(Beginning of Text shown)

When I looked at the website (looking impressive btw) I didn't notice an itinery anywhere- is this because it's top secret? Or they haven't decided yet?
If they are going for 4000 species, a lot of the travelling is going to have to be between neighbouring countries, which will minimise the long haul flight component. A year's travelling is going to use up a lot of CO2 admittedly, but probably less than doing all those countries as separate trips. As long as when they do come back they live out the rest of their days in a straw bale house, plant trees all day long and bury their poo deep underground it might all equal out . . .
I read on their diary that they expect to be passing through Gatwick/Stanstead several times, with trips to Ecuador, Finland, Brazil and Spain, among other destinations. Now considering a return flight from London to New York releases about 1.5 tonnes of carbon, while the average carbon footprint for a British resident is around 11 tonnes (perhaps about double what's globally sustainable), you have to imagine all the flights this couple are going to undertake, plus the hotels, taxis and car travel, it's going to add up to something quite sizeable.

(End of Text shown)

[Required work]
1. Print the portion of the discussion above between "I read on their" and "something quite sizeable.", inclusive.
2. According to the discussion above, how much carbon does a return flight from London to New York release?

(Beginning of Exercise data)

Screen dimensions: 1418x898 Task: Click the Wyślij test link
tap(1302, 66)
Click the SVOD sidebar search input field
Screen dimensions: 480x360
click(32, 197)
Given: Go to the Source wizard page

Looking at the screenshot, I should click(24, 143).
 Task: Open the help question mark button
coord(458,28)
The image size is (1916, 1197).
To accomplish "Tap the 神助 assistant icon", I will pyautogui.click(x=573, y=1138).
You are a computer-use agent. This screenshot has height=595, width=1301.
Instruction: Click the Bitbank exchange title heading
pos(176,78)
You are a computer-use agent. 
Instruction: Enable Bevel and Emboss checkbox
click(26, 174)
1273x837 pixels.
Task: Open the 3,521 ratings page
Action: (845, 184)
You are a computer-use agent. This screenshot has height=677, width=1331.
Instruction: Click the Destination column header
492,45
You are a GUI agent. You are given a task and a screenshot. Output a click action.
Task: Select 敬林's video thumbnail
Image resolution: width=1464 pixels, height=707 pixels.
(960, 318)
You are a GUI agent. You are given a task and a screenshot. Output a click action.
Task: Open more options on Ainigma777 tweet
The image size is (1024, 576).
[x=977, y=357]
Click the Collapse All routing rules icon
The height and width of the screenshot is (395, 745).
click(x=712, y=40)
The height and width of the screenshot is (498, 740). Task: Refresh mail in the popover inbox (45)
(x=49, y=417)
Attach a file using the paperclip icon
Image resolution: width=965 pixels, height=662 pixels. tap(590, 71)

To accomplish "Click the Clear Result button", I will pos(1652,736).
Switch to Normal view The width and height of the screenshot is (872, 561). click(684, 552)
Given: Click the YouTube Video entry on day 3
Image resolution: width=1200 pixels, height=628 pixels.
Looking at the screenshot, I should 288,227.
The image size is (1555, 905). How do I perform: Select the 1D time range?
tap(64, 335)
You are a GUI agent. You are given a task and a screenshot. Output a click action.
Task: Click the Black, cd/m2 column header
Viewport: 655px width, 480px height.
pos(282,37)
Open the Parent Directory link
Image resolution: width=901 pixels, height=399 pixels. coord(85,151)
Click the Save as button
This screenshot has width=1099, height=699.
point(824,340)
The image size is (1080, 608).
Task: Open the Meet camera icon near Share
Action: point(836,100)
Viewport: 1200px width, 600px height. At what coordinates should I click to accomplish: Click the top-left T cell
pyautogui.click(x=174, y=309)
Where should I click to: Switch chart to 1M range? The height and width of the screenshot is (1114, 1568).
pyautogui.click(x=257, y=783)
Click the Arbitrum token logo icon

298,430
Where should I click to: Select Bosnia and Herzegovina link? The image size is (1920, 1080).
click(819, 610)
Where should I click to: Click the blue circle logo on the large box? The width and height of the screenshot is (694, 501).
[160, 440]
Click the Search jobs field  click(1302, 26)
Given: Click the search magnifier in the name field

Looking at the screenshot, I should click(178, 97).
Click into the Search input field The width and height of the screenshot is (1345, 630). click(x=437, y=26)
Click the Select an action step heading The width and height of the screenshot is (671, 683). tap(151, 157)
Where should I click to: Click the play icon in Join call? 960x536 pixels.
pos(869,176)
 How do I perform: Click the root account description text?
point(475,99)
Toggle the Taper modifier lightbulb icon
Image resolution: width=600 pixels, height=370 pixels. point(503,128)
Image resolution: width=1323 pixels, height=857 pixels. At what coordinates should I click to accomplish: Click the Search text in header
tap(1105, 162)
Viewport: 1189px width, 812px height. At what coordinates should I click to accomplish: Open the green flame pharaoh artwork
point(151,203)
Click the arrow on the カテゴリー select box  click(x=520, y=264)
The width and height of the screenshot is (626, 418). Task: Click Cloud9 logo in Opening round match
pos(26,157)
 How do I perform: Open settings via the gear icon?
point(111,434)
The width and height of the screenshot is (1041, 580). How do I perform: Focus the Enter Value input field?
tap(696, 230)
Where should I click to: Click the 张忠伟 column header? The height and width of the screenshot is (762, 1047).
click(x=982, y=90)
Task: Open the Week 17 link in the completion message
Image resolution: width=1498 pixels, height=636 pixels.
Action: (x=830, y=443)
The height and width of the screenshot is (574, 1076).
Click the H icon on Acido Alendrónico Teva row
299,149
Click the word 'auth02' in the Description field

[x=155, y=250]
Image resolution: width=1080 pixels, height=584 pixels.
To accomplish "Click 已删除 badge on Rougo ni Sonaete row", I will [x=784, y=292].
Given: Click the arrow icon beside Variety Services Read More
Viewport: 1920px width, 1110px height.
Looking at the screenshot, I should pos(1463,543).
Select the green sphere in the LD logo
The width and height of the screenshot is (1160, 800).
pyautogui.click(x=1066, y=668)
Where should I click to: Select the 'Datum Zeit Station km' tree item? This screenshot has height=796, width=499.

(End of Exercise data)

[Answer section]
1.
I read on their diary that they expect to be passing through Gatwick/Stanstead several times, with trips to Ecuador, Finland, Brazil and Spain, among other destinations. Now considering a return flight from London to New York releases about 1.5 tonnes of carbon, while the average carbon footprint for a British resident is around 11 tonnes (perhaps about double what's globally sustainable), you have to imagine all the flights this couple are going to undertake, plus the hotels, taxis and car travel, it's going to add up to something quite sizeable.

2. About 1.5 tonnes of carbon.